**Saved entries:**

++++++++++

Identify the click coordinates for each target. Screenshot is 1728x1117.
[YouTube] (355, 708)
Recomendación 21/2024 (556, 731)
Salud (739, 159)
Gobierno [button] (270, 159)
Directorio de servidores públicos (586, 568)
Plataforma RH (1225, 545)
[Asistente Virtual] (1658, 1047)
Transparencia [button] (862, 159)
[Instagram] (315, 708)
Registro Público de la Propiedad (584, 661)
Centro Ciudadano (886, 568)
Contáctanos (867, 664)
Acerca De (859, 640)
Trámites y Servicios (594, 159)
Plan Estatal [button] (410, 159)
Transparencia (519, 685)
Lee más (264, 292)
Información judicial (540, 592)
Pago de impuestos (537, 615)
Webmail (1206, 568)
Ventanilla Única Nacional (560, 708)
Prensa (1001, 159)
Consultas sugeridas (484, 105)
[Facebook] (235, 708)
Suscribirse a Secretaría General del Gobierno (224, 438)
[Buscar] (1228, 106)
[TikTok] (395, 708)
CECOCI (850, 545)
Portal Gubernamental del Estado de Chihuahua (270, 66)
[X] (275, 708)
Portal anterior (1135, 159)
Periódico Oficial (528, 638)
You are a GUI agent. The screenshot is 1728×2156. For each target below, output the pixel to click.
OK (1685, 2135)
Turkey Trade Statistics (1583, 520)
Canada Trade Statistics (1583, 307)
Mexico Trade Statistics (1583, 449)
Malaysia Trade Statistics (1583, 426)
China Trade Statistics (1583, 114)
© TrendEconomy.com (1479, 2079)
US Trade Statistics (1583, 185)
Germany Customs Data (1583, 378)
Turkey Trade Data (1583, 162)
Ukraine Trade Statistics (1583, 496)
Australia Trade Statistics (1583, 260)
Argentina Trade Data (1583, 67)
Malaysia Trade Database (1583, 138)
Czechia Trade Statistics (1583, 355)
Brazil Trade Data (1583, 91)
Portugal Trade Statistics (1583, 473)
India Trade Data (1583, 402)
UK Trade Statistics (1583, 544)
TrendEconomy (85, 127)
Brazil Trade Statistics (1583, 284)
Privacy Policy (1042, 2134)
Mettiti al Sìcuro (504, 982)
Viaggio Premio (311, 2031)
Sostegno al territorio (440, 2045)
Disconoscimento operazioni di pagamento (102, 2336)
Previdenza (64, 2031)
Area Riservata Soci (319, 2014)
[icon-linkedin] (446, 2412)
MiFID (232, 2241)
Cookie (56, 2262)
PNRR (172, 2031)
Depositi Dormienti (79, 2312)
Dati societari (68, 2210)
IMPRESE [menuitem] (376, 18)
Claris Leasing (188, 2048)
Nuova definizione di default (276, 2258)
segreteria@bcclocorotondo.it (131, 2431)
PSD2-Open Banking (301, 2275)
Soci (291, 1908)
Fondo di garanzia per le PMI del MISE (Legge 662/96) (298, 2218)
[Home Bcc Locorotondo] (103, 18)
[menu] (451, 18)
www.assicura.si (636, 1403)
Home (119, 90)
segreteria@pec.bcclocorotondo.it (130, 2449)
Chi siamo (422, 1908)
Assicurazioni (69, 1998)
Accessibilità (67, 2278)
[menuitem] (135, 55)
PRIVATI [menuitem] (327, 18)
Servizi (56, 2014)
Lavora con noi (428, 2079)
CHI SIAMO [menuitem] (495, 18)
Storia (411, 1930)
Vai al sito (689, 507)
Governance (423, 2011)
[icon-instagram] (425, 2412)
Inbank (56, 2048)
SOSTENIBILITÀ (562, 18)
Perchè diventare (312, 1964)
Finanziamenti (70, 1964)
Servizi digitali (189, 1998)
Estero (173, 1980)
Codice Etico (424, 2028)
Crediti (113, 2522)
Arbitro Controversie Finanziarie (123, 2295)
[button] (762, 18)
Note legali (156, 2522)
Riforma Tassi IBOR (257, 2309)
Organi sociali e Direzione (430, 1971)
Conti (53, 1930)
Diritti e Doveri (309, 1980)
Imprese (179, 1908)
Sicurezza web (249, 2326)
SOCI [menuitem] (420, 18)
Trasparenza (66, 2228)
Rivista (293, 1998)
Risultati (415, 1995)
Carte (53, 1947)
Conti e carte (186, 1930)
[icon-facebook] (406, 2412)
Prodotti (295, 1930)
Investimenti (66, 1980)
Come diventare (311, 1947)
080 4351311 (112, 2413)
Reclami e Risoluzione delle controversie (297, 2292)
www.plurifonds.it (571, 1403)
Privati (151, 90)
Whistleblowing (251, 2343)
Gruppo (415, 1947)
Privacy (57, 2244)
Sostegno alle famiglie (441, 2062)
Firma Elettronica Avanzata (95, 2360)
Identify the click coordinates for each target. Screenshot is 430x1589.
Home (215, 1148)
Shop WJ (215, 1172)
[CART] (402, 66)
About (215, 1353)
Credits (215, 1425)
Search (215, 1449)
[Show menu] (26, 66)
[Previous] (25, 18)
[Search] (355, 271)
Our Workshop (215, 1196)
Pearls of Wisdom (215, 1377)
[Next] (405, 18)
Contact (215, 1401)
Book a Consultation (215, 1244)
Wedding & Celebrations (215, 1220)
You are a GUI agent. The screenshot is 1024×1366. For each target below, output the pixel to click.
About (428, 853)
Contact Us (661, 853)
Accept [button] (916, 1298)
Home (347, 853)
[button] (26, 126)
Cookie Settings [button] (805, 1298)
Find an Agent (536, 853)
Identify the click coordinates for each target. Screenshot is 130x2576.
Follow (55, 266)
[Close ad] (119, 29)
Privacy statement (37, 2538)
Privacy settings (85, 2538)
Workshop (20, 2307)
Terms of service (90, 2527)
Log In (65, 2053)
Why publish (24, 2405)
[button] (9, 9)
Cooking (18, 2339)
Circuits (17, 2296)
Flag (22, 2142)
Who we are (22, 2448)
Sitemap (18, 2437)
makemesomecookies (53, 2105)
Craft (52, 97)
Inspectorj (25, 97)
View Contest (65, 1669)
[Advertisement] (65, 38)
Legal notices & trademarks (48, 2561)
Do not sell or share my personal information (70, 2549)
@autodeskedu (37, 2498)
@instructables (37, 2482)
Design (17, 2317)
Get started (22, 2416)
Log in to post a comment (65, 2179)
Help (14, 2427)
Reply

++++++++++

**Work instruction:** Your job is to reproduce the data in full, with every line intact.

**Answer box:**
Identify the click coordinates for each target. Screenshot is 1728x1117.
[YouTube] (355, 708)
Recomendación 21/2024 (556, 731)
Salud (739, 159)
Gobierno [button] (270, 159)
Directorio de servidores públicos (586, 568)
Plataforma RH (1225, 545)
[Asistente Virtual] (1658, 1047)
Transparencia [button] (862, 159)
[Instagram] (315, 708)
Registro Público de la Propiedad (584, 661)
Centro Ciudadano (886, 568)
Contáctanos (867, 664)
Acerca De (859, 640)
Trámites y Servicios (594, 159)
Plan Estatal [button] (410, 159)
Transparencia (519, 685)
Lee más (264, 292)
Información judicial (540, 592)
Pago de impuestos (537, 615)
Webmail (1206, 568)
Ventanilla Única Nacional (560, 708)
Prensa (1001, 159)
Consultas sugeridas (484, 105)
[Facebook] (235, 708)
Suscribirse a Secretaría General del Gobierno (224, 438)
[Buscar] (1228, 106)
[TikTok] (395, 708)
CECOCI (850, 545)
Portal Gubernamental del Estado de Chihuahua (270, 66)
[X] (275, 708)
Portal anterior (1135, 159)
Periódico Oficial (528, 638)
You are a GUI agent. The screenshot is 1728×2156. For each target below, output the pixel to click.
OK (1685, 2135)
Turkey Trade Statistics (1583, 520)
Canada Trade Statistics (1583, 307)
Mexico Trade Statistics (1583, 449)
Malaysia Trade Statistics (1583, 426)
China Trade Statistics (1583, 114)
© TrendEconomy.com (1479, 2079)
US Trade Statistics (1583, 185)
Germany Customs Data (1583, 378)
Turkey Trade Data (1583, 162)
Ukraine Trade Statistics (1583, 496)
Australia Trade Statistics (1583, 260)
Argentina Trade Data (1583, 67)
Malaysia Trade Database (1583, 138)
Czechia Trade Statistics (1583, 355)
Brazil Trade Data (1583, 91)
Portugal Trade Statistics (1583, 473)
India Trade Data (1583, 402)
UK Trade Statistics (1583, 544)
TrendEconomy (85, 127)
Brazil Trade Statistics (1583, 284)
Privacy Policy (1042, 2134)
Mettiti al Sìcuro (504, 982)
Viaggio Premio (311, 2031)
Sostegno al territorio (440, 2045)
Disconoscimento operazioni di pagamento (102, 2336)
Previdenza (64, 2031)
Area Riservata Soci (319, 2014)
[icon-linkedin] (446, 2412)
MiFID (232, 2241)
Cookie (56, 2262)
PNRR (172, 2031)
Depositi Dormienti (79, 2312)
Dati societari (68, 2210)
IMPRESE [menuitem] (376, 18)
Claris Leasing (188, 2048)
Nuova definizione di default (276, 2258)
segreteria@bcclocorotondo.it (131, 2431)
PSD2-Open Banking (301, 2275)
Soci (291, 1908)
Fondo di garanzia per le PMI del MISE (Legge 662/96) (298, 2218)
[Home Bcc Locorotondo] (103, 18)
[menu] (451, 18)
www.assicura.si (636, 1403)
Home (119, 90)
segreteria@pec.bcclocorotondo.it (130, 2449)
Chi siamo (422, 1908)
Assicurazioni (69, 1998)
Accessibilità (67, 2278)
[menuitem] (135, 55)
PRIVATI [menuitem] (327, 18)
Servizi (56, 2014)
Lavora con noi (428, 2079)
CHI SIAMO [menuitem] (495, 18)
Storia (411, 1930)
Vai al sito (689, 507)
Governance (423, 2011)
[icon-instagram] (425, 2412)
Inbank (56, 2048)
SOSTENIBILITÀ (562, 18)
Perchè diventare (312, 1964)
Finanziamenti (70, 1964)
Servizi digitali (189, 1998)
Estero (173, 1980)
Codice Etico (424, 2028)
Crediti (113, 2522)
Arbitro Controversie Finanziarie (123, 2295)
[button] (762, 18)
Note legali (156, 2522)
Riforma Tassi IBOR (257, 2309)
Organi sociali e Direzione (430, 1971)
Conti (53, 1930)
Diritti e Doveri (309, 1980)
Imprese (179, 1908)
Sicurezza web (249, 2326)
SOCI [menuitem] (420, 18)
Trasparenza (66, 2228)
Rivista (293, 1998)
Risultati (415, 1995)
Carte (53, 1947)
Conti e carte (186, 1930)
[icon-facebook] (406, 2412)
Prodotti (295, 1930)
Investimenti (66, 1980)
Come diventare (311, 1947)
080 4351311 (112, 2413)
Reclami e Risoluzione delle controversie (297, 2292)
www.plurifonds.it (571, 1403)
Privati (151, 90)
Whistleblowing (251, 2343)
Gruppo (415, 1947)
Privacy (57, 2244)
Sostegno alle famiglie (441, 2062)
Firma Elettronica Avanzata (95, 2360)
Identify the click coordinates for each target. Screenshot is 430x1589.
Home (215, 1148)
Shop WJ (215, 1172)
[CART] (402, 66)
About (215, 1353)
Credits (215, 1425)
Search (215, 1449)
[Show menu] (26, 66)
[Previous] (25, 18)
[Search] (355, 271)
Our Workshop (215, 1196)
Pearls of Wisdom (215, 1377)
[Next] (405, 18)
Contact (215, 1401)
Book a Consultation (215, 1244)
Wedding & Celebrations (215, 1220)
You are a GUI agent. The screenshot is 1024×1366. For each target below, output the pixel to click.
About (428, 853)
Contact Us (661, 853)
Accept [button] (916, 1298)
Home (347, 853)
[button] (26, 126)
Cookie Settings [button] (805, 1298)
Find an Agent (536, 853)
Identify the click coordinates for each target. Screenshot is 130x2576.
Follow (55, 266)
[Close ad] (119, 29)
Privacy statement (37, 2538)
Privacy settings (85, 2538)
Workshop (20, 2307)
Terms of service (90, 2527)
Log In (65, 2053)
Why publish (24, 2405)
[button] (9, 9)
Cooking (18, 2339)
Circuits (17, 2296)
Flag (22, 2142)
Who we are (22, 2448)
Sitemap (18, 2437)
makemesomecookies (53, 2105)
Craft (52, 97)
Inspectorj (25, 97)
View Contest (65, 1669)
[Advertisement] (65, 38)
Legal notices & trademarks (48, 2561)
Do not sell or share my personal information (70, 2549)
@autodeskedu (37, 2498)
@instructables (37, 2482)
Design (17, 2317)
Get started (22, 2416)
Log in to post a comment (65, 2179)
Help (14, 2427)
Reply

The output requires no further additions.